Issue 86: Highlights 1986

This twenty-third "Highlights" issue of Resources contains, as have its predecessors, accounts of some issues and events that were of special moment during the past year and that are likely to be of continuing urgency in the months ahead. All grow from fresh and ongoing research in progress at Resources for the Future. All convey current knowledge about some of the most pressing issues of our time.

At first glance, there may appear to be few links between the subjects surveyed—between climate change and nuclear accidents, between space economics and fish. Yet the apparent discontinuity reflects well the variety of RFF research, the breadth of its programs, and the growth of its interests. The surface disparity also reflects the great freedom enjoyed by RFF researchers in pursuit of knowledge on subjects of their choosing, consistent only with the organization's collective evaluation of the best means to use the experience and skills of those who compose its staff.

Seen from another perspective, however—that of fundamental principles and consistent vision—the disparity among subjects disappears. Throughout its history, RFF has sought to define and establish the terms of research and debate on issues whose outlines and contents are inchoate and ill-formed. It has tried to anticipate the emergence of public issues upon which basic and preparatory analysis can be undertaken. And perhaps above all, it has been determined to maintain a continuity of research over time, not to be swayed by the fashions of policy or the unpredictability of events.

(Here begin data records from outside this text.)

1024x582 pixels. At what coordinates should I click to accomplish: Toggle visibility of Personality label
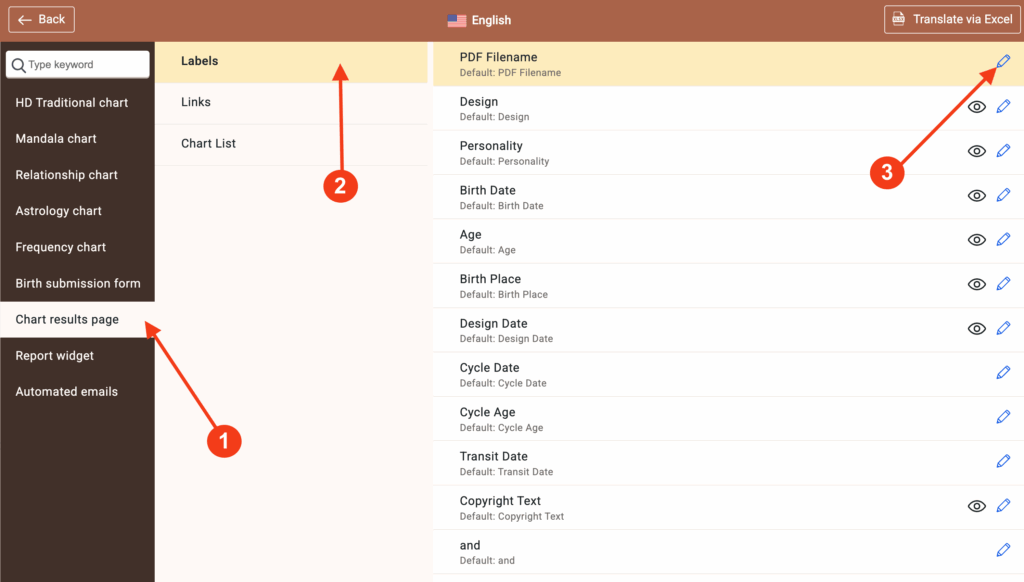click(x=977, y=151)
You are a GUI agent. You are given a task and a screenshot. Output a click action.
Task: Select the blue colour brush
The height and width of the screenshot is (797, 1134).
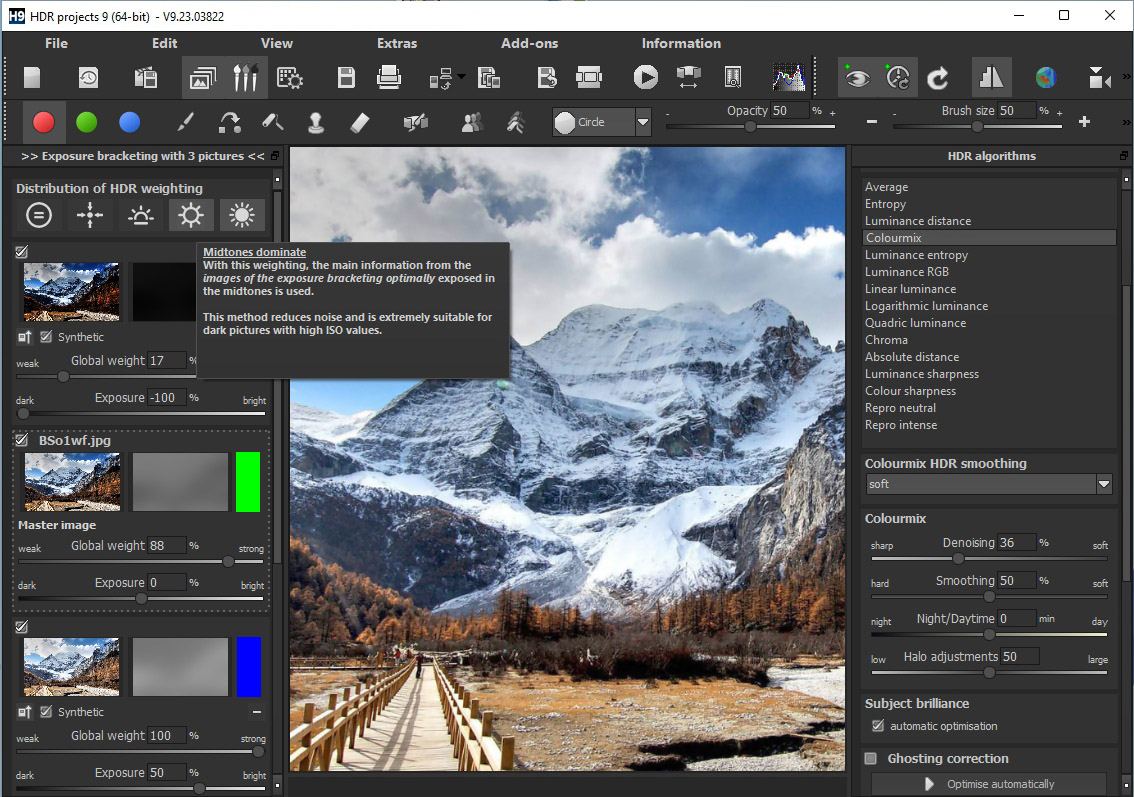click(x=129, y=122)
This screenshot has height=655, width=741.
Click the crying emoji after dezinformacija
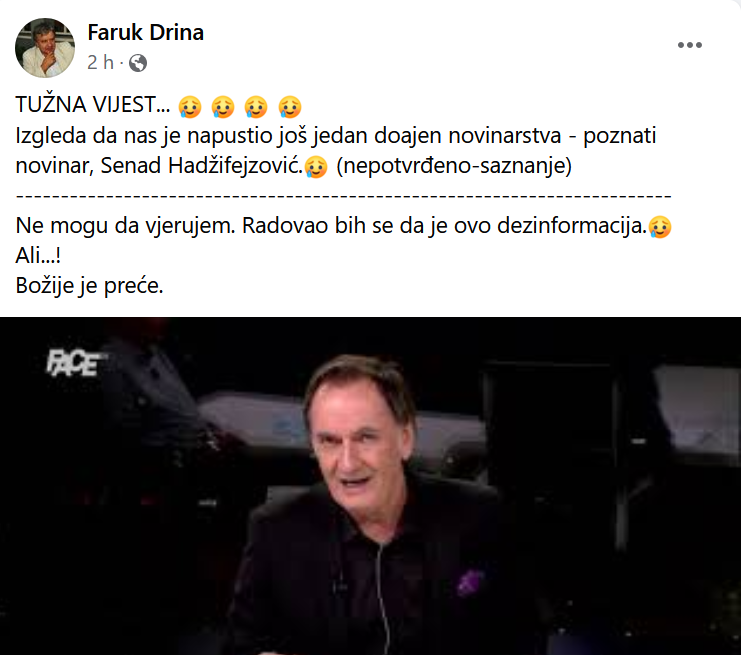point(660,227)
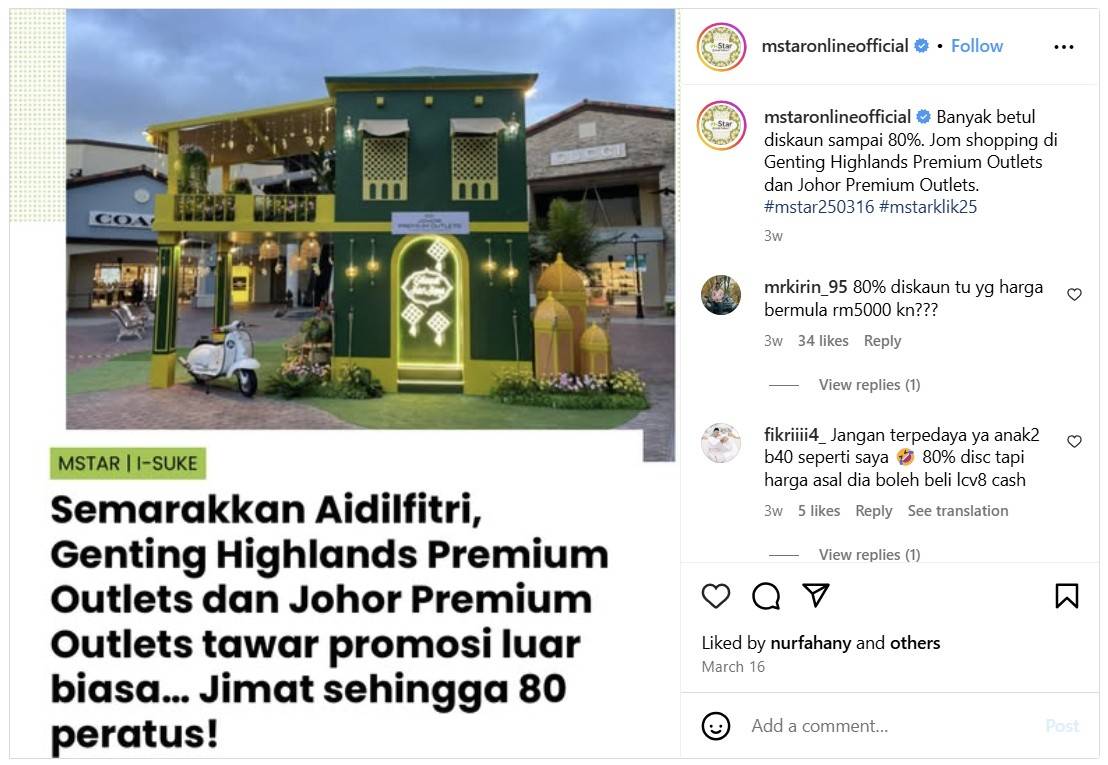Click mstaronlineofficial header profile picture
Image resolution: width=1108 pixels, height=765 pixels.
721,47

In the context of this long view of things, then, the articles in this issue of Resources seek to impart not just a sense of the work going on at RFF, but—more significantly—a sense of those issues that RFF sees in need of fresh research and balanced analysis, and of those policy debates to which RFF can make a substantial contribution. Some of the articles—such as those on the conservation reserve and below-cost timber sales—concern immediate policy issues and current law. Some—those on environmental legislation and the nuclear accident at Chernobyl—review events and anticipate proposed courses of action to deal with them. Others—those about climate change and space economics—set forth the contents of just-emerging problems of international and global import. Together, they highlight the continuing salience of resource and environmental problems in this era and the bearing that applied social science knowledge can bring to their solution.